Recorded data start

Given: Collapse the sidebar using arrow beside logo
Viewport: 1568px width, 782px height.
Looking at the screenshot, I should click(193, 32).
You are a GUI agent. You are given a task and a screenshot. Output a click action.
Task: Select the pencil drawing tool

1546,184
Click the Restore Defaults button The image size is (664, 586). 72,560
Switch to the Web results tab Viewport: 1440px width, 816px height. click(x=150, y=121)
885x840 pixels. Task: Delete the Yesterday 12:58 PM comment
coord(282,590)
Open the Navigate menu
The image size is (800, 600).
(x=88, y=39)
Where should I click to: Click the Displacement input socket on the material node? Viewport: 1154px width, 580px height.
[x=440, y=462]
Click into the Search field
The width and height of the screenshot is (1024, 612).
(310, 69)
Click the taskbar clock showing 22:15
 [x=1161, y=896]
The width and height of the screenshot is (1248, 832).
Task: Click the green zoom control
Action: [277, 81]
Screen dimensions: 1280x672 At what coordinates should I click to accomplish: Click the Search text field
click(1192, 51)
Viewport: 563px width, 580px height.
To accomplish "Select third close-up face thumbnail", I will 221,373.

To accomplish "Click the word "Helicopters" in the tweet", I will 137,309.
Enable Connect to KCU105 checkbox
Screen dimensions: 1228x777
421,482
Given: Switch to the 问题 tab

Recorded data end

*What you will do*.
Give all the rows above as a numbered list, leaving out any blank lines.

*The completed task*.
1. Given: Collapse the sidebar using arrow beside logo
2. Viewport: 1568px width, 782px height.
3. Looking at the screenshot, I should click(193, 32).
4. You are a GUI agent. You are given a task and a screenshot. Output a click action.
5. Task: Select the pencil drawing tool
6. 1546,184
7. Click the Restore Defaults button The image size is (664, 586). 72,560
8. Switch to the Web results tab Viewport: 1440px width, 816px height. click(x=150, y=121)
9. 885x840 pixels. Task: Delete the Yesterday 12:58 PM comment
10. coord(282,590)
11. Open the Navigate menu
12. The image size is (800, 600).
13. (x=88, y=39)
14. Where should I click to: Click the Displacement input socket on the material node? Viewport: 1154px width, 580px height.
15. [x=440, y=462]
16. Click into the Search field
17. The width and height of the screenshot is (1024, 612).
18. (310, 69)
19. Click the taskbar clock showing 22:15
20.  [x=1161, y=896]
21. The width and height of the screenshot is (1248, 832).
22. Task: Click the green zoom control
23. Action: [277, 81]
24. Screen dimensions: 1280x672 At what coordinates should I click to accomplish: Click the Search text field
25. click(1192, 51)
26. Viewport: 563px width, 580px height.
27. To accomplish "Select third close-up face thumbnail", I will 221,373.
28. To accomplish "Click the word "Helicopters" in the tweet", I will 137,309.
29. Enable Connect to KCU105 checkbox
30. Screen dimensions: 1228x777
31. 421,482
32. Given: Switch to the 问题 tab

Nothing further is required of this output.